Skechers (NYSE:SKX) is starting to get predictable. For the third quarter in a row, it has posted year-over-year revenue growth of 27%. The country's second-largest footwear brand clocked in with $978.8 million in revenue, 27% ahead of the $768 million it scored a year earlier.
The first time that his happened -- six months ago -- the stock got clobbered, losing nearly a third of its value. However, with growth expectations now reset, it's not going to be scaring anyone away.
The report gets even more comforting as we work our way down the income statement. Gross and operating margins widened, and net earnings soared 74%, to $97.6 million, translating into $0.63 a share.
Skechers has been growing a lot faster outside of the U.S. than in its home market, and it hit a significant milestone during the quarter. Its international business is now Skechers' largest segment.
This doesn't mean that growth overseas is masking problems closer to home. Its company-owned retail sales saw sales climb by 23%, fueled by a combination of expansion and a robust 9.8% spike in comparable-store sales. After opening 87 stores during the quarter, the store count stood at 1,397 as of the end of March.
There's also some welcome news in Skechers' domestic wholesale business. It rose 12% since the prior year. That may seem tame compared to the walking footwear giant's performance at its stores and in its international endeavors, but it's a welcome bit of accelerating growth.
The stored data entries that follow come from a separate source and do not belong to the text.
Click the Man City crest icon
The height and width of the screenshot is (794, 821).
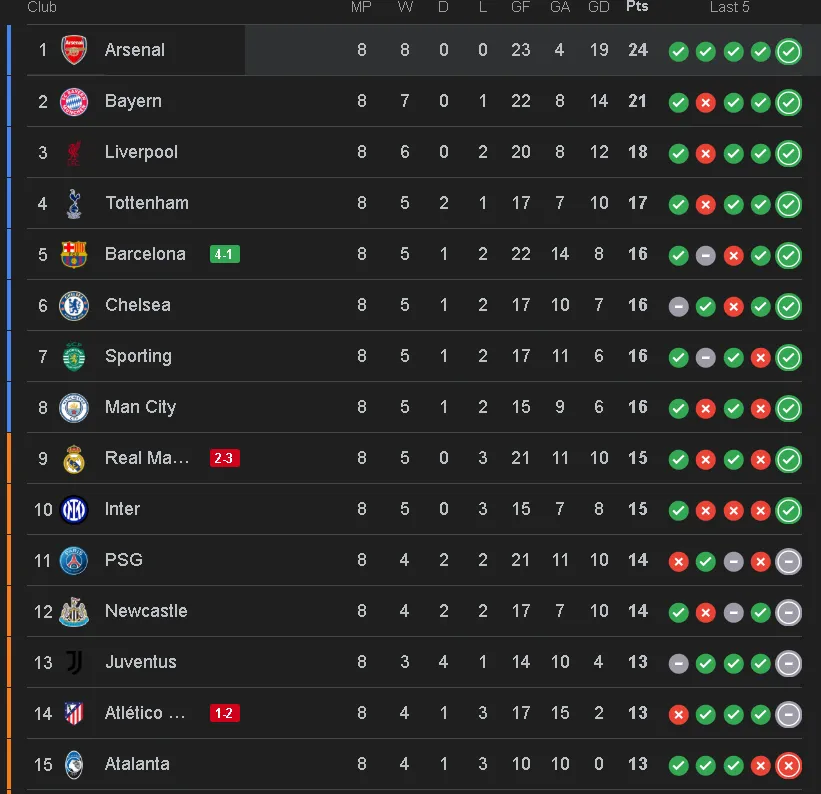74,407

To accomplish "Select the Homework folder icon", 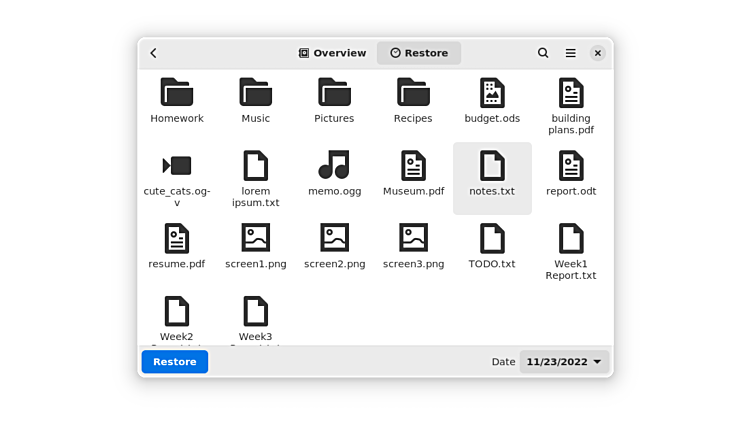I will pyautogui.click(x=177, y=93).
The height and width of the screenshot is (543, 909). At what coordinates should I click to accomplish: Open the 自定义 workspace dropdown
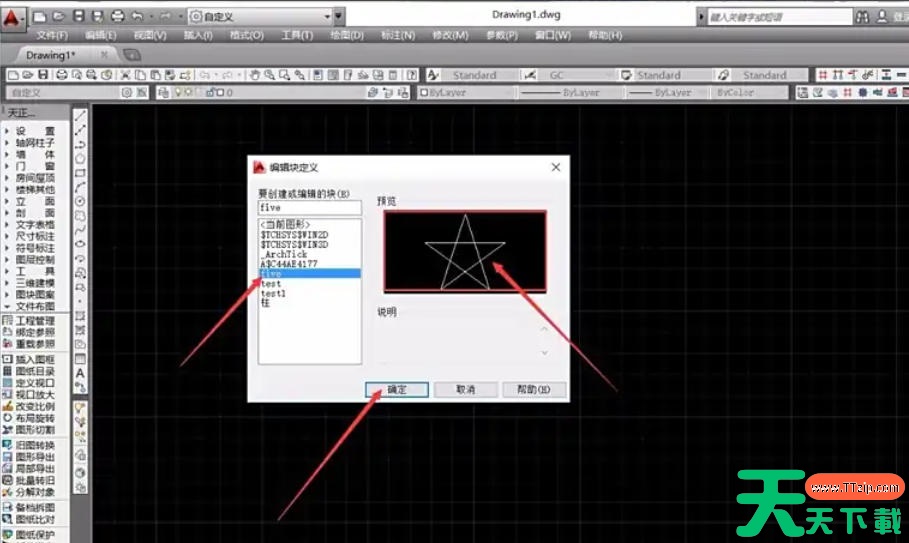[x=263, y=17]
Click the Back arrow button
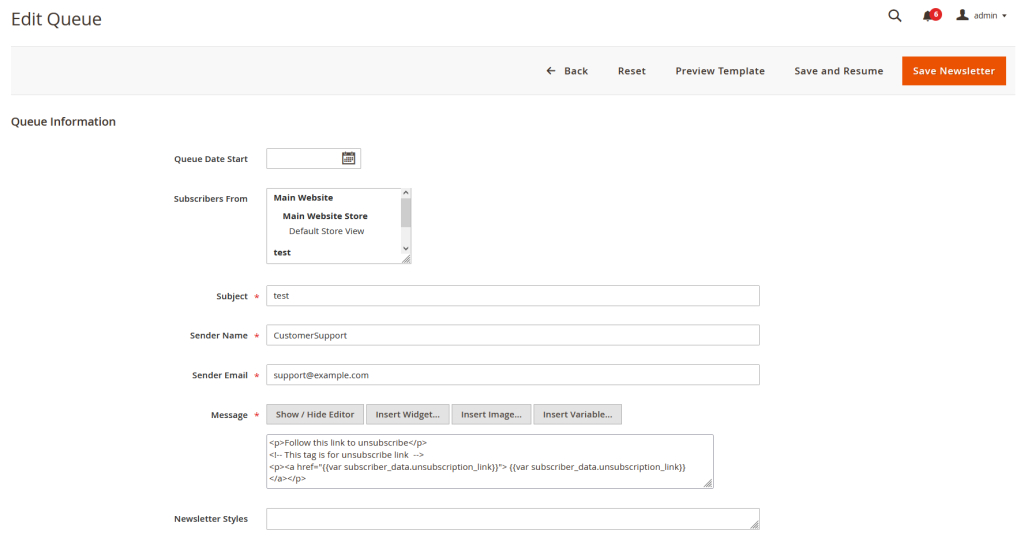The image size is (1024, 542). coord(567,71)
Domestic wholesale growth had been decelerating in each of the three previous quarters, falling to the single digits during the holiday quarter.
The performance on that front is encouraging, but Skechers does point out that there was a "shift forward of some domestic and international orders into the first quarter due to the Easter timing." That means that some of what would have been the current-quarter orders got booked back in March, a move that may have inflated the period's performance at the expense of the current quarter's year-over-year growth.
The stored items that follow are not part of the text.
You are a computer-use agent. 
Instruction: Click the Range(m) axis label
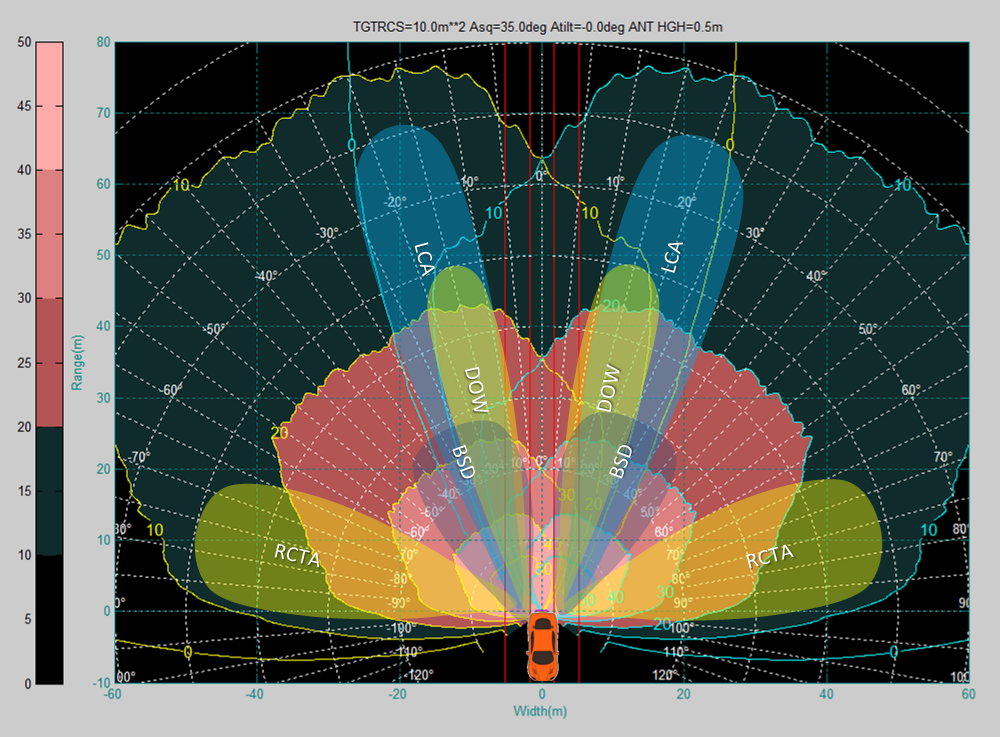click(x=76, y=362)
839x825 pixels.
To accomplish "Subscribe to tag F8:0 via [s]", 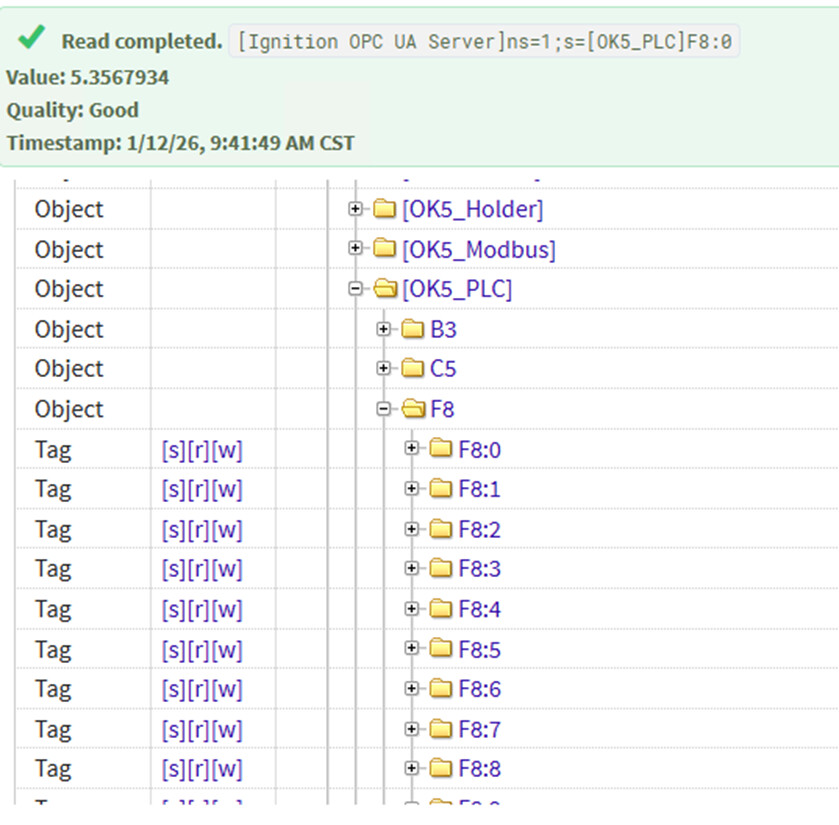I will 173,450.
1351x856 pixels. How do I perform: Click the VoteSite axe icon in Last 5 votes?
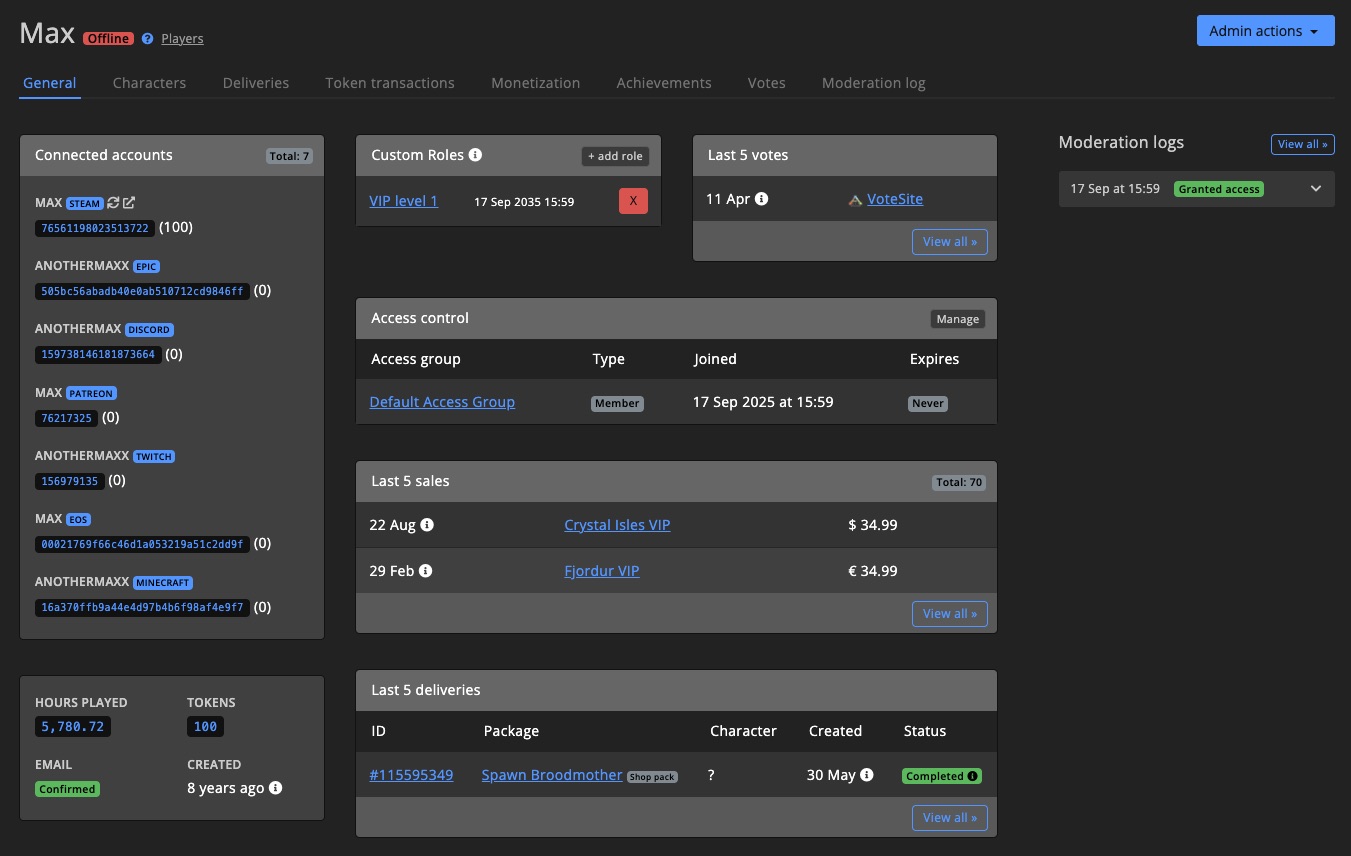[x=856, y=199]
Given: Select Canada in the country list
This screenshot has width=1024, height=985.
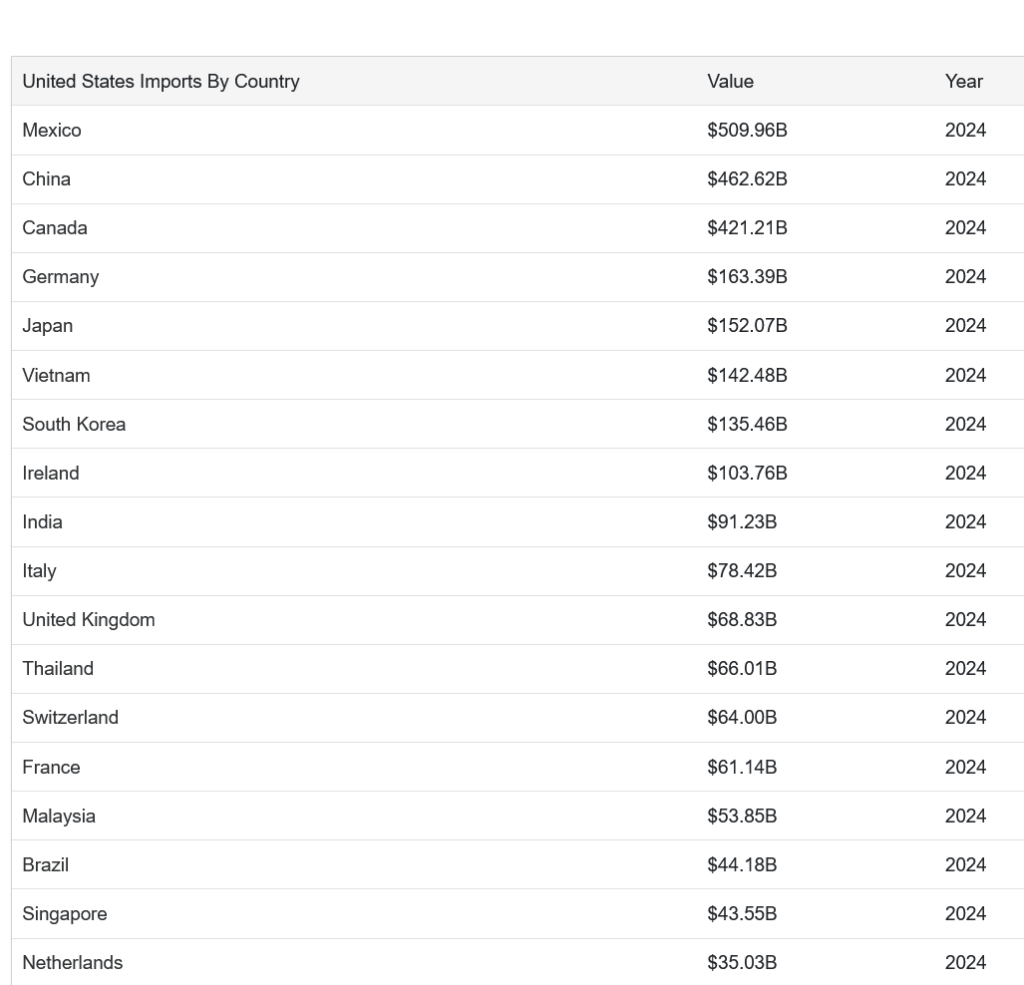Looking at the screenshot, I should click(x=55, y=228).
We'll see how that plays out in three months, but the market seems to like the news. The stock was trading 7% higher in after-hours trading, just minutes after the report came out.
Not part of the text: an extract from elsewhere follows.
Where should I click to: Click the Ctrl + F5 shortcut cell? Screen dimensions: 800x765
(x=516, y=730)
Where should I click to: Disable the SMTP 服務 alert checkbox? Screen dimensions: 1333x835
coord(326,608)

Skechers still has a long way to go to get back to where it was when it peaked last summer. The stock closed today 44% below that all-time high.
"If growth is decent after we adjust for fluctuations in effective tax rates and foreign currencies, the market reaction will likely be more in line with the way it was last time out -- where the stock actually inched slightly higher on mixed financials -- than the way things played out two quarters ago when management's cockiness was exposed," I wrote last week in anticipation of the news.
The numbers turned out to be better than mixed, and the after-hours gain is also doing more than merely inching higher.